96 deep well plate(左手で持っているプレートです。)




 まず、1菌種ごとの培養液が入った容器全部で60個あります。)にグリセロールを加え、その液を96 deep well plate(96 well plateに比べてウェルの深さが深いプレートです。)に移していきます。この際、プレート上にある96個ある穴のうち、あらかじめ私が決めた場所のウェルに目的の腸内細菌の培養液を確実に入れなければなりません。腸内細菌の配置が書かれた紙を何度も確認しながら、慎重に作業を行いました。

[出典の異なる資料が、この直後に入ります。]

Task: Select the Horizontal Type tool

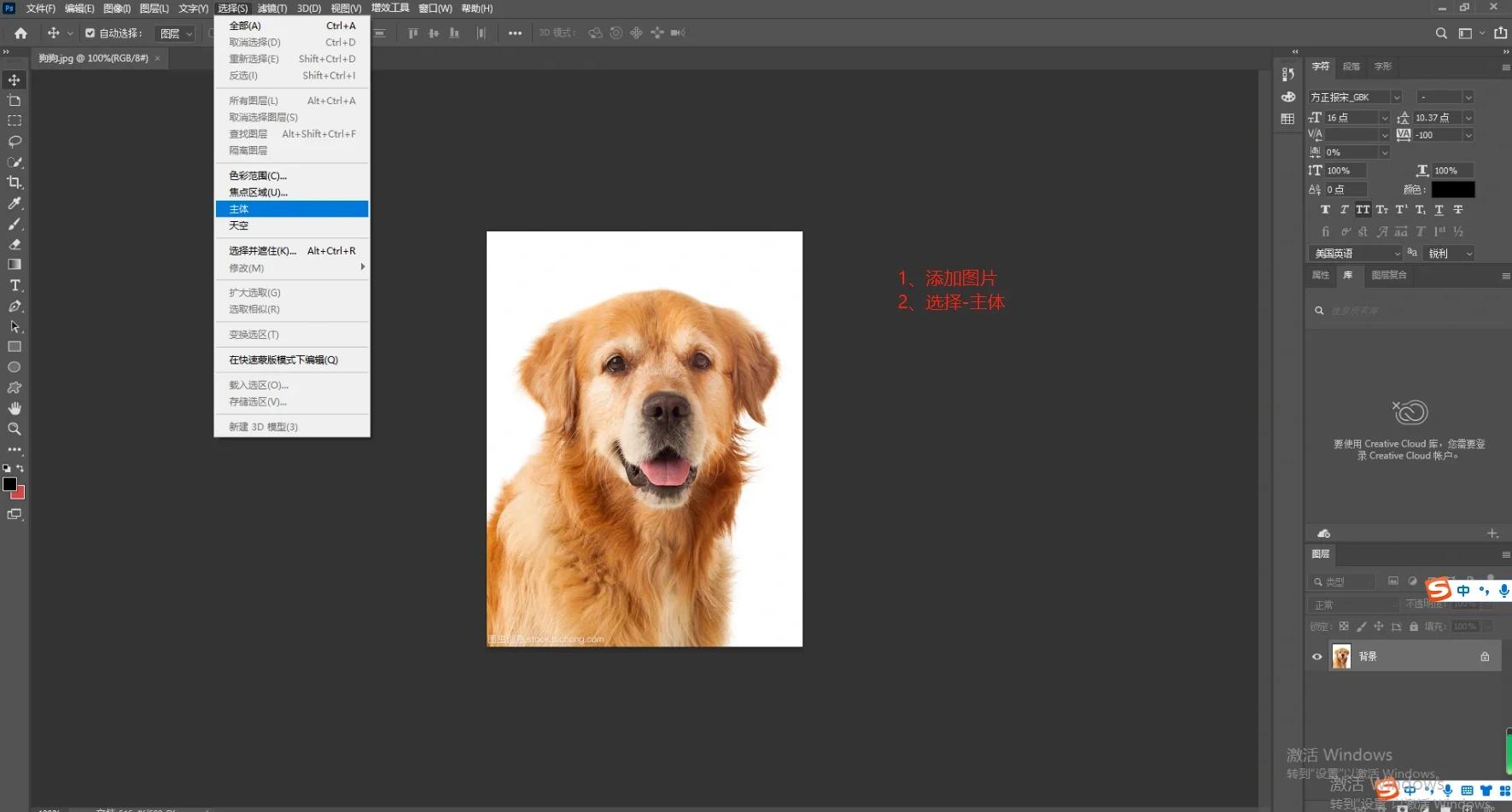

次に96 deep well plateに入った培養液を16枚の96 well plateに分注しました。に入った培養液を16枚の96 well plate(嫌気チャンバー内の床一面に置いてあるプレートです。)に分注している様子。)
腸内細菌の種類と作製したプレートの枚数が多いので、すべての作業を終えるのに5時間かかりました。
 37℃、高湿度な嫌気チャンバーに5時間手を入れて作業するのは本当に辛かったですが、食品微生物学研究室の修士1年の河田君に作業のお手伝いをしていただいたお陰でミスなく終えることができました。(60菌種分の培養液を96 deep well plateに入れていく際に私が間違えた場所に入れないよう確認する仕事や準備と片づけを手伝ってもらい、さらに「疲れた」と弱音を吐く私をずっと励ましてくれました。)
 河田君、本当にありがとうございました。